Directions
Return all lines in the data where the string "Saint" can be found.

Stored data
__________

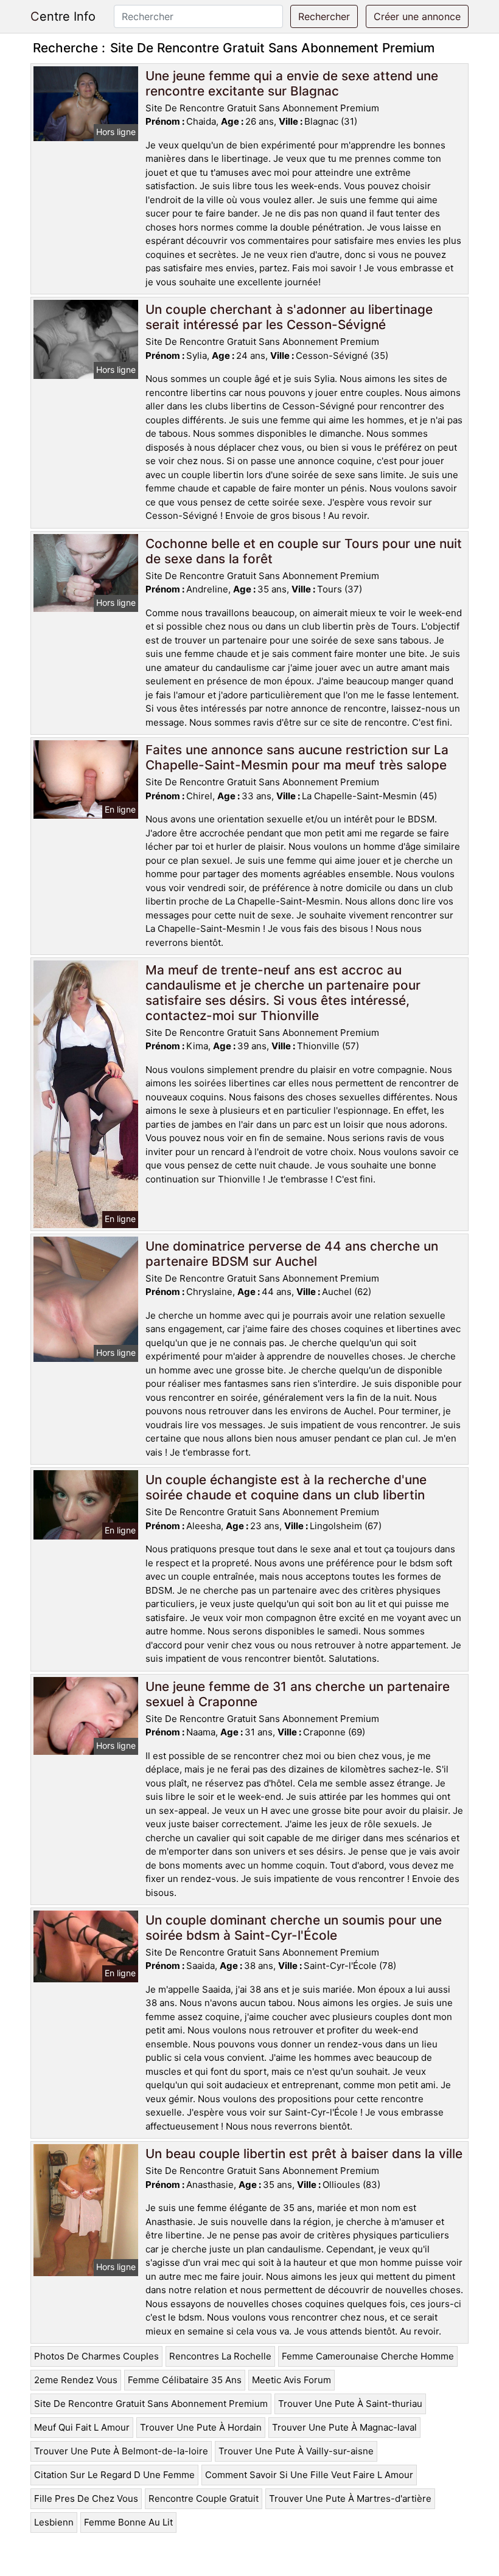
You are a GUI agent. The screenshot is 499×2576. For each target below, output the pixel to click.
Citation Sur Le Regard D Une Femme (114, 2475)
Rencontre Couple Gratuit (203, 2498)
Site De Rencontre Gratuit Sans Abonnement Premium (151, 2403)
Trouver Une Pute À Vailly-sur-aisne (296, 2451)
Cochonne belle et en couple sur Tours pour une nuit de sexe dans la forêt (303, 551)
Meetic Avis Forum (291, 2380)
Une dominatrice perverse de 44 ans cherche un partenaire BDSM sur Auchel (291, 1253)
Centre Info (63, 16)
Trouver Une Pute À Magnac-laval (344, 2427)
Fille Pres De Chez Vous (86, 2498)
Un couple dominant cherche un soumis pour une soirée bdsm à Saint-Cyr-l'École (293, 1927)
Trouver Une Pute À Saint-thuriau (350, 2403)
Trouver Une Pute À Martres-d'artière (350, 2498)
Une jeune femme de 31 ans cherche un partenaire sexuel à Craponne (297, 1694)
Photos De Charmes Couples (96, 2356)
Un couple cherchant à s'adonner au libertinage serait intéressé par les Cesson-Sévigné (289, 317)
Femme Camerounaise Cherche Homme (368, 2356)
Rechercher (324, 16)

__________

Solution to the exercise
Un couple dominant cherche un soumis pour une soirée bdsm à Saint-Cyr-l'École (293, 1927)
Trouver Une Pute À Saint-thuriau (350, 2403)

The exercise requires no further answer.